Tefron Reports Second Quarter 2010 Results Tefron Reports a Positive EBITDA for the Second Quarter of 2010

    TEL AVIV, Israel, August 18, 2010 /PRNewswire-FirstCall/ --
    - Tefron Ltd. (OTC:TFRFF; TASE:TFRN)

    Second Quarter Highlights:

    - Tefron reports a positive EBITDA for the second quarter of
      2010, as compared to a negative EBITDA of about $3.3M for the
      corresponding quarter last year.

    - Net loss of approximately $2M as compared with net loss of
      approximately $4.6M for the corresponding quarter last year.

    - Decrease of $3.4M in operating loss for Q2/10 as compared
      with second quarter last year. This decrease was achieved primarily due
      to significant improvements in key operational measures;`On Time
      Delivery` to customers and reduction in production waste, which led to
      increased efficiency and yield. In addition, significant savings were
      achieved in fixed costs.

    - Operational efficiency increased from 60% to 85%, while
      increasing the Company's production capacity.

    - The Company began receiving orders from new strategic
      customers in the U.S.

Commenting on the results, CEO Amit Meridor, said: "During the first quarter of the year, Tefron began implementation of its Turnaround Plan, for an immediate improvement of the operating results and returning to a momentum of growth. Tefron exceed the Turnaround plan goals set for the second quarter. The Company demonstrated substantial operational improvements, which led to a reduction in losses and to a positive EBITDA for the quarter, as compared to a negative EBITDA of approximately $12M in 2009. While enhancing collaboration with current customers, the Company has recently begun to supply to new customers and is also operating toward extending its swimwear development and production activities to the American and European markets."

Meridor further added that: "We are investing great efforts in regaining customer confidence in Tefron and our operational improvements enable us to be both efficient and competitive. Second quarter results demonstrate Tefron's ability to introduce changes in the Company's cost structure within a short period of time, improve customer service and create a healthy company. We expect the significant changes implemented during the first half of the year and those to be applied in the second half, shall enable Tefron to regain and expand its customer base."
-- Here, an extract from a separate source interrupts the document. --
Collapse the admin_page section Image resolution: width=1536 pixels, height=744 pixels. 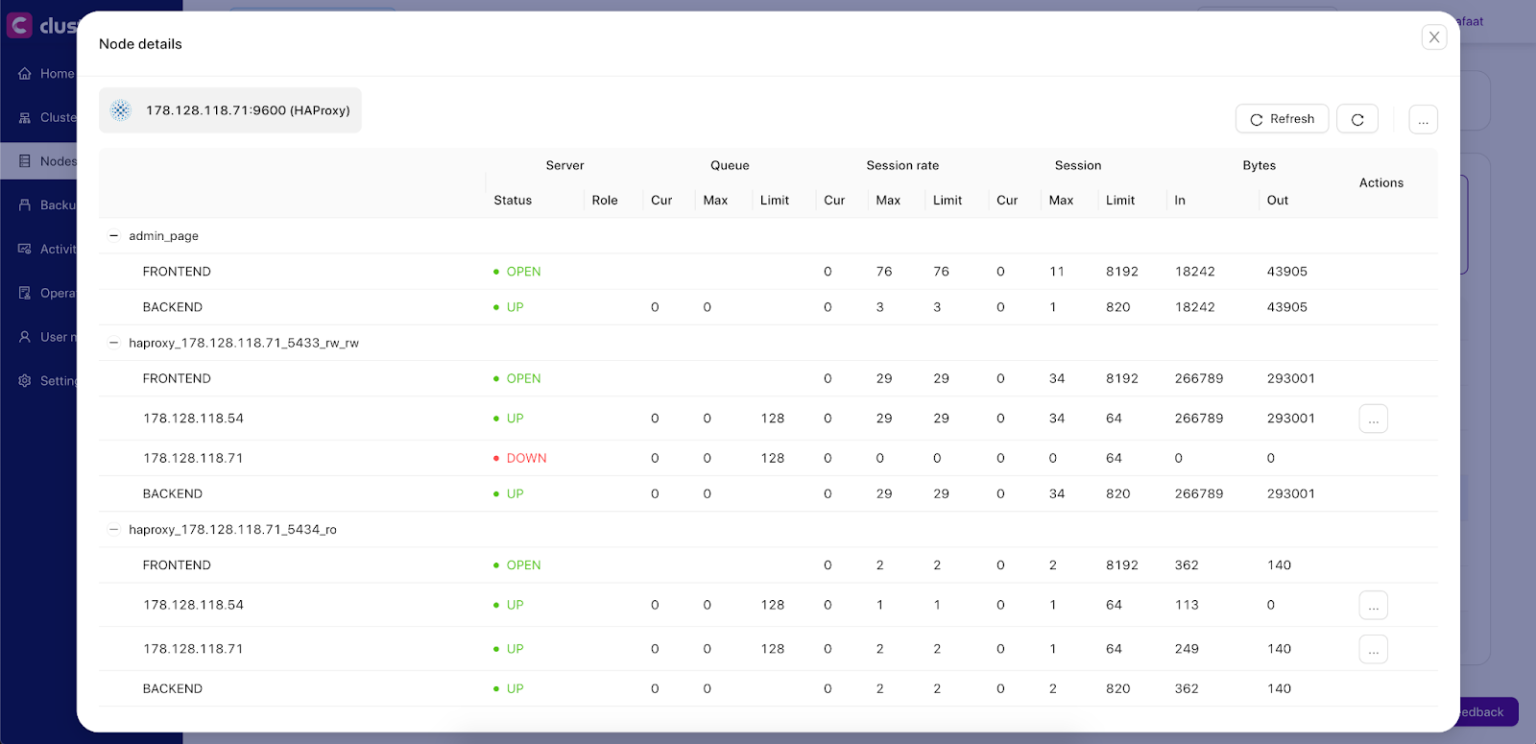point(114,236)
Incoming Tefron Chairman, Arnon Tiberg, commented: "Tefron took on the challenge of regaining a major position in the global textile industry as a leading player in its field, while implementing an aggressive long term recovery and growth plan. The Company continues to operate toward improving all of the parameters identified with its production floor, such as improving On Time Delivery to customers and reduction in production waste. In addition, the Company continues cutting down cost structure in terms of personnel, rent and transportation expenses."

Tiberg further added that: "In recent months, we have strengthened our top management with leading textile and fashion managers and the results were forthcoming. The Company board has complete confidence in management and its ability to achieve improvements in framework of the Turnaround plan."

Results for Q2/2010

Company sales amounted to $24.9M as compared to $25.3M for the corresponding period last year.

Operating losses amounted to approximately $2.3M, as compared to losses of $5.6M for the corresponding period last year. This decline is mainly due to the improvement in On Time Delivery to customers and reduction in production waste, which led to increased efficiency while improving the production capacity and, due to significant savings on fixed costs.

The Company reports positive EBITDA (Earnings Before Interest, Tax, Depreciation and Amortization) of about $12K, as compared to a negative EBITDA of about $3.3M for the corresponding period last year.

Financial expenses amounted to $370K, as compared to $434K for the corresponding quarter last year.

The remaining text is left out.